Copy nothing from the entries below except the lines from the one containing "Expand the LoRa Controller dropdown chevron" through the one containing "You are a computer-use agent. Image", and copy those exactly.

*** Opening Input data ***

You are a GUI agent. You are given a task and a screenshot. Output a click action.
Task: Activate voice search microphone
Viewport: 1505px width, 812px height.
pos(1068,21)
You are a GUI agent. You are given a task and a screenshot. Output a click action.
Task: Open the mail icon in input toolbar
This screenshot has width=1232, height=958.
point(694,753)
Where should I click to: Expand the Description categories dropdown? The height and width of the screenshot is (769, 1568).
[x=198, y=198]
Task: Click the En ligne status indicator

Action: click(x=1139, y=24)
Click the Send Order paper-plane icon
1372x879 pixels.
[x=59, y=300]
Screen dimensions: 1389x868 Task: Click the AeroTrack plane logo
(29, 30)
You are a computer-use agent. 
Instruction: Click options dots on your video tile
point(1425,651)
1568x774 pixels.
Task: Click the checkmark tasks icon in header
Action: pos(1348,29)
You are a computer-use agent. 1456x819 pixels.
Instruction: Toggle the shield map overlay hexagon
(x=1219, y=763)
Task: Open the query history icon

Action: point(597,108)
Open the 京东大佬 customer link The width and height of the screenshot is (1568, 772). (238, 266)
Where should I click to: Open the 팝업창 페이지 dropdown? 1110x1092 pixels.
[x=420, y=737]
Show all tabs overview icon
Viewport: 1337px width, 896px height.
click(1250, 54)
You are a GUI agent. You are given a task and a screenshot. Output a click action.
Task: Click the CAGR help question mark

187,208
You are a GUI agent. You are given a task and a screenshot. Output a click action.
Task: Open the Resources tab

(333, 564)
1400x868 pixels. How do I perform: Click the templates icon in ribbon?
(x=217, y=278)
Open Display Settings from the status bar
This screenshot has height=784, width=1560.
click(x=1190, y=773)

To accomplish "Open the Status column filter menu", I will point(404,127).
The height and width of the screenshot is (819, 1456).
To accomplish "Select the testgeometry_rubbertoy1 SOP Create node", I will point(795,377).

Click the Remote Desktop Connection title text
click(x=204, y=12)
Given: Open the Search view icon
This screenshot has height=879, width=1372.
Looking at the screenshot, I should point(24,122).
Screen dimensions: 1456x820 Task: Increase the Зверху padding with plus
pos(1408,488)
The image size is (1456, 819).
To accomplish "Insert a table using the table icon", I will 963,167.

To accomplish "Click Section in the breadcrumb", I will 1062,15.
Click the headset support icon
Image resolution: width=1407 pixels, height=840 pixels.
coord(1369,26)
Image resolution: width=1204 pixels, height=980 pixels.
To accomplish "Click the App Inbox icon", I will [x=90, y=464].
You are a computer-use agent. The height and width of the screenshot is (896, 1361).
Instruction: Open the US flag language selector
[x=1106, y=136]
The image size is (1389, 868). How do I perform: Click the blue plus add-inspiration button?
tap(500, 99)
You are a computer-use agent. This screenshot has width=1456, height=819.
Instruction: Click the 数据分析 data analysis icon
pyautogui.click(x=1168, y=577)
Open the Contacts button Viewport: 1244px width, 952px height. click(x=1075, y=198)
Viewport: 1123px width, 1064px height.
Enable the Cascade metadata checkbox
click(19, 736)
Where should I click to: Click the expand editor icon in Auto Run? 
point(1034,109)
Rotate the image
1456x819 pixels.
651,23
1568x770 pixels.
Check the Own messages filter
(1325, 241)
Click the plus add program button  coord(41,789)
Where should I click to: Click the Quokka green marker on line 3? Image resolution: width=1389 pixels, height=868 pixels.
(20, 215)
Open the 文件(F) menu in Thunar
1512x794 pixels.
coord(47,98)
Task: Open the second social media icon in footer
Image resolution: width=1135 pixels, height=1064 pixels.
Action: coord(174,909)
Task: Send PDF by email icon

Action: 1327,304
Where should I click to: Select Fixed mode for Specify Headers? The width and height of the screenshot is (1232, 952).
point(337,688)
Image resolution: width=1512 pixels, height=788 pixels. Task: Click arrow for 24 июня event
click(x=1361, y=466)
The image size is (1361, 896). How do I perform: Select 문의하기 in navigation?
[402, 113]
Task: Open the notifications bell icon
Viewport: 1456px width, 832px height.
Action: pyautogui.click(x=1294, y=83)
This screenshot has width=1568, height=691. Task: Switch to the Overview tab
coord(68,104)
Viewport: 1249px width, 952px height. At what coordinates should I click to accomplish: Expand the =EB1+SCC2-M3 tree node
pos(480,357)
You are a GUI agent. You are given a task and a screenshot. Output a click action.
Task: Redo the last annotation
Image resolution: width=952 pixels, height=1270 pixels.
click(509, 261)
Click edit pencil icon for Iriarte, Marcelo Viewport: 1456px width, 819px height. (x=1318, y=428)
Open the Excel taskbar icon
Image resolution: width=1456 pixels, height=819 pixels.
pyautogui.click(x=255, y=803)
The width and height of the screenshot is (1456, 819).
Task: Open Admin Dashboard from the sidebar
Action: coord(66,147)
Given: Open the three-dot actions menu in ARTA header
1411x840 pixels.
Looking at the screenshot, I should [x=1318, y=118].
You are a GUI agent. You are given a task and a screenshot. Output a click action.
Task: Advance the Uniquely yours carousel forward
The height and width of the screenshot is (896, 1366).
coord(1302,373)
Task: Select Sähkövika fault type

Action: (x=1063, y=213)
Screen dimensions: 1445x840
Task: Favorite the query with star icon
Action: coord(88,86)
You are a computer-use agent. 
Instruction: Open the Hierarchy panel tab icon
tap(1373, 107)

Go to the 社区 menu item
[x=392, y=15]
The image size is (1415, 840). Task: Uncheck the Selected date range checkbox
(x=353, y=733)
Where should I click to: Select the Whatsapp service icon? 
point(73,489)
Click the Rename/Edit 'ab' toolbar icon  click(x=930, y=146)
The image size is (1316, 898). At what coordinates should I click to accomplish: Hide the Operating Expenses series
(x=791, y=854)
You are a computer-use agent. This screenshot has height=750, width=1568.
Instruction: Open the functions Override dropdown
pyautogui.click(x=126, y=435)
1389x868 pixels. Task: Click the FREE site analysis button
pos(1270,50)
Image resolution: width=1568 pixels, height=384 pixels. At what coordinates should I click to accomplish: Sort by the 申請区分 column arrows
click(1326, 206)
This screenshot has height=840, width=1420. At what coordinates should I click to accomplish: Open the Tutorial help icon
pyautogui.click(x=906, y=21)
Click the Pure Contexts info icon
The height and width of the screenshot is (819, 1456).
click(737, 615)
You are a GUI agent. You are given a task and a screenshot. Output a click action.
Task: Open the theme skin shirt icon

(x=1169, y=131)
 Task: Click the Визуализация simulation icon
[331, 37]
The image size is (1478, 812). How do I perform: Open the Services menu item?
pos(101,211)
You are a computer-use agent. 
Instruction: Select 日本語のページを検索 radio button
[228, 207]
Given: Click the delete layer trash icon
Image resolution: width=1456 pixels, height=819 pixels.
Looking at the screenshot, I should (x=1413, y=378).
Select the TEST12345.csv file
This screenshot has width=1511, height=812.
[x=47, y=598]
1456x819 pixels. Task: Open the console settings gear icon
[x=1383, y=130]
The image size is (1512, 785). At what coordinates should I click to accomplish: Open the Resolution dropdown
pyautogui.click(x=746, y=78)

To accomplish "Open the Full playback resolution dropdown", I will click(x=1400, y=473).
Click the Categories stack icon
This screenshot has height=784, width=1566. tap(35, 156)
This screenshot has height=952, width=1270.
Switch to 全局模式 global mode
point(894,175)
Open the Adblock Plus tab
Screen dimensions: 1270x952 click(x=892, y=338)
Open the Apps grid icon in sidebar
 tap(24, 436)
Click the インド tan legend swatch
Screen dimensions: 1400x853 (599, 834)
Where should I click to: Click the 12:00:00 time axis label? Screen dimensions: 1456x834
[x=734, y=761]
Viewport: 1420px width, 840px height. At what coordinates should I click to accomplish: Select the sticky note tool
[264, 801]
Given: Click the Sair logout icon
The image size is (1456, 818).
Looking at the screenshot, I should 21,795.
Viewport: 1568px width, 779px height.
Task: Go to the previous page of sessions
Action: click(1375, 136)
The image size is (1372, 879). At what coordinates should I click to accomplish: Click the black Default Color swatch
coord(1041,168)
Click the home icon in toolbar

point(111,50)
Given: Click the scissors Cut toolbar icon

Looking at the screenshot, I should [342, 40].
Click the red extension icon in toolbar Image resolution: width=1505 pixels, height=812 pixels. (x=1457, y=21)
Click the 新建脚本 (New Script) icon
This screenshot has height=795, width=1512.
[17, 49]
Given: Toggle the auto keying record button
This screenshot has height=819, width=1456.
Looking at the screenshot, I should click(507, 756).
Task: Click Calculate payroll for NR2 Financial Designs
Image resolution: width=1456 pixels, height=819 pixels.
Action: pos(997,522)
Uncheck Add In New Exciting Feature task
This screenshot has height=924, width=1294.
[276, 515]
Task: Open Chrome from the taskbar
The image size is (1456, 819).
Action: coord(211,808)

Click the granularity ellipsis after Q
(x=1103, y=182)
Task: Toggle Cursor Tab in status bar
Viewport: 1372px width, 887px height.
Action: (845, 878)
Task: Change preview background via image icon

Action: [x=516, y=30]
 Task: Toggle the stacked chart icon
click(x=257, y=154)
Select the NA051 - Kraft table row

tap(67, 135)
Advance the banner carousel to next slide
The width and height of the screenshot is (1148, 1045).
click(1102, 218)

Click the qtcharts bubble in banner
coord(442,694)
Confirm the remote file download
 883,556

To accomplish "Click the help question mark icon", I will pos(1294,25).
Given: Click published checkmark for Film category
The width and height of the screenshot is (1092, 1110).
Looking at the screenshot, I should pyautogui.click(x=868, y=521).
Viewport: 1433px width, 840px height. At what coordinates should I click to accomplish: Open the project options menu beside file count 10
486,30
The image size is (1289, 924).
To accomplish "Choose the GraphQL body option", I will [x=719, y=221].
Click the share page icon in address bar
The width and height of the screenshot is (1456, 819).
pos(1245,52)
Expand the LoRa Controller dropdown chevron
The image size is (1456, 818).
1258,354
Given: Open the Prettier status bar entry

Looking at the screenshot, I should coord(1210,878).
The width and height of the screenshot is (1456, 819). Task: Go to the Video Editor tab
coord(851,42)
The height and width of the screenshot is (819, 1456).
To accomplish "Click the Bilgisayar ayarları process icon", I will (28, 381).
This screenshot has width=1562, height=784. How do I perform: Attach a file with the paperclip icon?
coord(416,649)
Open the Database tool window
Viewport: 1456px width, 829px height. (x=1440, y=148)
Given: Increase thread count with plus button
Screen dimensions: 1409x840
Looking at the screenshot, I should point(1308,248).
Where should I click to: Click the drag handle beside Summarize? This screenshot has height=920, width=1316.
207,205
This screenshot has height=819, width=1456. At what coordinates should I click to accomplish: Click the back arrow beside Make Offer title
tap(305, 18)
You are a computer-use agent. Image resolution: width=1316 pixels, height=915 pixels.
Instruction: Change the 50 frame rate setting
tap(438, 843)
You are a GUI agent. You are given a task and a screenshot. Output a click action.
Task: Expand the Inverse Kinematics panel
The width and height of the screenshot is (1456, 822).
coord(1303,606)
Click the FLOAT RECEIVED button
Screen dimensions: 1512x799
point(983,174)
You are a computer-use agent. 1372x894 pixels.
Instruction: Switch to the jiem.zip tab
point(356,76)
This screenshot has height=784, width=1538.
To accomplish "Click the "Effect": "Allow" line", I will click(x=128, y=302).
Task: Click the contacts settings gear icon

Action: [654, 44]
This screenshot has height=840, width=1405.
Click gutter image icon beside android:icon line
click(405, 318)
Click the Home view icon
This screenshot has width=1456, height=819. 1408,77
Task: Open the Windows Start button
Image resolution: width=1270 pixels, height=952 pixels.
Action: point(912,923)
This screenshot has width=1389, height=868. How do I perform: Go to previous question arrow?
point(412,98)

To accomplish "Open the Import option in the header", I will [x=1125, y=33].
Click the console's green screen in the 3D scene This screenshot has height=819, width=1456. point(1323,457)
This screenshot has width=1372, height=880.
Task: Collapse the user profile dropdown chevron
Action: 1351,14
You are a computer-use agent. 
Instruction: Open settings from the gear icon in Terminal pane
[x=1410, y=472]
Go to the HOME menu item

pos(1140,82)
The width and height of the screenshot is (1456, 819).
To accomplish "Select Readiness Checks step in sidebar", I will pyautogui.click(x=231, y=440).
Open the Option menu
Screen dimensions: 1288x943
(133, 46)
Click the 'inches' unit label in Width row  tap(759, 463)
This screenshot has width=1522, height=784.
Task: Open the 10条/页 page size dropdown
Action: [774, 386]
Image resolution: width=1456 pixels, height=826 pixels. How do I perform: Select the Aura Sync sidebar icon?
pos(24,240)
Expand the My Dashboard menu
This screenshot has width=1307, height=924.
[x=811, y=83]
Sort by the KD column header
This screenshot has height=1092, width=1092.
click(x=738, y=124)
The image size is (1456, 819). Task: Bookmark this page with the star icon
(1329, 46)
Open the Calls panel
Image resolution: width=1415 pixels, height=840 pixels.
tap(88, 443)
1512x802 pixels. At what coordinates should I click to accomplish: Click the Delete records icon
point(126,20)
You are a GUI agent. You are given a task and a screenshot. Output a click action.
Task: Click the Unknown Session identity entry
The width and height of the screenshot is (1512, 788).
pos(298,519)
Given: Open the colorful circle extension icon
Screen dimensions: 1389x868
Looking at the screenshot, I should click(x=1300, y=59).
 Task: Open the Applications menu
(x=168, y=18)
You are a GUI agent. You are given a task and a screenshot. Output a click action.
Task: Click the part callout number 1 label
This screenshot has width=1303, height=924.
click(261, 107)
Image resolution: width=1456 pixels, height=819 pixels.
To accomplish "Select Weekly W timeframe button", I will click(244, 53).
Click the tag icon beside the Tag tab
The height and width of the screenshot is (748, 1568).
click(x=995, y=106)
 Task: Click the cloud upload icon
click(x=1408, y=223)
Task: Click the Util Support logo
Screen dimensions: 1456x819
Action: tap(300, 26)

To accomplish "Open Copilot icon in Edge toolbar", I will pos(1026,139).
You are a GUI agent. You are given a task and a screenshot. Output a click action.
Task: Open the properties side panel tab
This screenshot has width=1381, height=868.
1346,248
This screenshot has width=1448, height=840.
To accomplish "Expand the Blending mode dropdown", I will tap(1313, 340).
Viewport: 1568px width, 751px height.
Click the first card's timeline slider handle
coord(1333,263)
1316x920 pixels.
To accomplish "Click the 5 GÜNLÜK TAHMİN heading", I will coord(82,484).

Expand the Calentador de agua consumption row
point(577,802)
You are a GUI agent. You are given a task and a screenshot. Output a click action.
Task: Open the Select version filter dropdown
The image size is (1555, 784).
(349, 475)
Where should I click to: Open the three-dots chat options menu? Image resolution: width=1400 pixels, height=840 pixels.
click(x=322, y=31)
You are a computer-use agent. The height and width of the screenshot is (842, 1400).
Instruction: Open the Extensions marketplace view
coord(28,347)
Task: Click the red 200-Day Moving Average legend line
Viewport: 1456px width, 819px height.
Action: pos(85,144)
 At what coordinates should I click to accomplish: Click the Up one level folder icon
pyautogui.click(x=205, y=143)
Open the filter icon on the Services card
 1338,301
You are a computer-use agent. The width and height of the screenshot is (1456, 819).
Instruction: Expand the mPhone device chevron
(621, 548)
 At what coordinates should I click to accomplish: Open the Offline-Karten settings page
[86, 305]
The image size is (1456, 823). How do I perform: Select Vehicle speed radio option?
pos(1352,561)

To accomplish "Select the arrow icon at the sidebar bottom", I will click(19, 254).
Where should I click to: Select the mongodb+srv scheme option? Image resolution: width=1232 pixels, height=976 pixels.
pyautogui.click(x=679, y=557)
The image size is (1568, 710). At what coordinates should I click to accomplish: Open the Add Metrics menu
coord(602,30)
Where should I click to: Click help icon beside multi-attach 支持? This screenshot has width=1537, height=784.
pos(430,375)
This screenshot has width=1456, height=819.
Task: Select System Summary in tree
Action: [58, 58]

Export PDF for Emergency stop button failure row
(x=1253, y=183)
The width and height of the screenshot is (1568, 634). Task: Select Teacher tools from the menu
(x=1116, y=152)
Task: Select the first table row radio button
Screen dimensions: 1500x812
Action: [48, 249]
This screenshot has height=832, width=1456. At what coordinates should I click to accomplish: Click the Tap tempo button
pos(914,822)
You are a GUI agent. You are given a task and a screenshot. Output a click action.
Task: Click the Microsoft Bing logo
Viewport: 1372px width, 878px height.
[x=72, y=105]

*** Closing Input data ***

(Solved exercise):
Expand the LoRa Controller dropdown chevron
The image size is (1456, 818).
1258,354
Given: Open the Prettier status bar entry

Looking at the screenshot, I should coord(1210,878).
The width and height of the screenshot is (1456, 819). Task: Go to the Video Editor tab
coord(851,42)
The height and width of the screenshot is (819, 1456).
To accomplish "Click the Bilgisayar ayarları process icon", I will (28, 381).
This screenshot has width=1562, height=784. How do I perform: Attach a file with the paperclip icon?
coord(416,649)
Open the Database tool window
Viewport: 1456px width, 829px height. (x=1440, y=148)
Given: Increase thread count with plus button
Screen dimensions: 1409x840
Looking at the screenshot, I should point(1308,248).
Where should I click to: Click the drag handle beside Summarize? This screenshot has height=920, width=1316.
207,205
This screenshot has height=819, width=1456. At what coordinates should I click to accomplish: Click the back arrow beside Make Offer title
tap(305, 18)
You are a computer-use agent. Image resolution: width=1316 pixels, height=915 pixels.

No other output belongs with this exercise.